At first, it seemed like it was actually going to go alright. Arik chirped to himself for a bit and then went quiet. We foolishly thought we had won. The cries started small at first, as if he was warming up his vocal cords for the big show. Gradually, he amped them up. “Don’t go to him. Give him five minutes, at least.” My husband is more immune to those cries than I. After a few minutes, I whispered, “Maybe I should talk to him so he knows he’s not alone?” We agreed I should try that. “Arik, baby, I’m right here. Mamma’s here.” Rookie move, mom, rookie move. Full. On. Wails. That kid was never worried he was alone, he was testing the waters, seeing if I’d take his bait. The second he heard my voice, it was anger time. He started caterwauling as only a pissed off baby can. Arne-Morten dutifully got up and “plugged the baby.” (Gave him his soother.) That only pissed him off more.

And so began our hour of “ok, another five more minutes.”
We let him holler for five minutes at a time before Arne-Morten would go and re-plug him. If he still had his soother and was howling around it, Arne-Morten would take it away and give him three minutes to find his thumb instead, before giving the soother back for another five minutes. This went on for a little over an hour before Angry Baby finally decided he was done with our nonsense and went to sleep.

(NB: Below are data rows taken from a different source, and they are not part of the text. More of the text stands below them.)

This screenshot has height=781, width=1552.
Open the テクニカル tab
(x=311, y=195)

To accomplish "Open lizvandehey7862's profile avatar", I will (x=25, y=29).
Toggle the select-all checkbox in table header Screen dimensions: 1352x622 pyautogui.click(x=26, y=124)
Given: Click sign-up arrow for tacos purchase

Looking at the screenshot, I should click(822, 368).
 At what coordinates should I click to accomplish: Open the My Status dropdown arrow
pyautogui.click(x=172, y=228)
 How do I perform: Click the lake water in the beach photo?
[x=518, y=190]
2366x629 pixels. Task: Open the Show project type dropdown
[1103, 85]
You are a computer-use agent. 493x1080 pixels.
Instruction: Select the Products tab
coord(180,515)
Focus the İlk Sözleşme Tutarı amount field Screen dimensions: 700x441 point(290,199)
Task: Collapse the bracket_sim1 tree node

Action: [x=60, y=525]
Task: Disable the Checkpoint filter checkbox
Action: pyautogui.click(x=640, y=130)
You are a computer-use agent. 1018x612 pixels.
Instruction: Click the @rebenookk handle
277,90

Arik woke up four hours (!!!) later for another feed and then fell asleep fairly easily again. Three hours after that, he was ready for more. I was hoping to get another couple hours in (greedy, I know!) but ‘twas not to be. Big Sister had woken up from a nightmare at this point – a little before 6am – and needed to climb in with us. Of course, “climb in with us” does not mean more sleep. It means whispers that are louder than “inside voice” and a constant barrage of chatter. Soon, we had two little punks in our bed and ain’t nobody sleepin’ at that point. So our day started – a little earlier than planned, but a helluva lot better than the one before. Bring on night two of sleep training!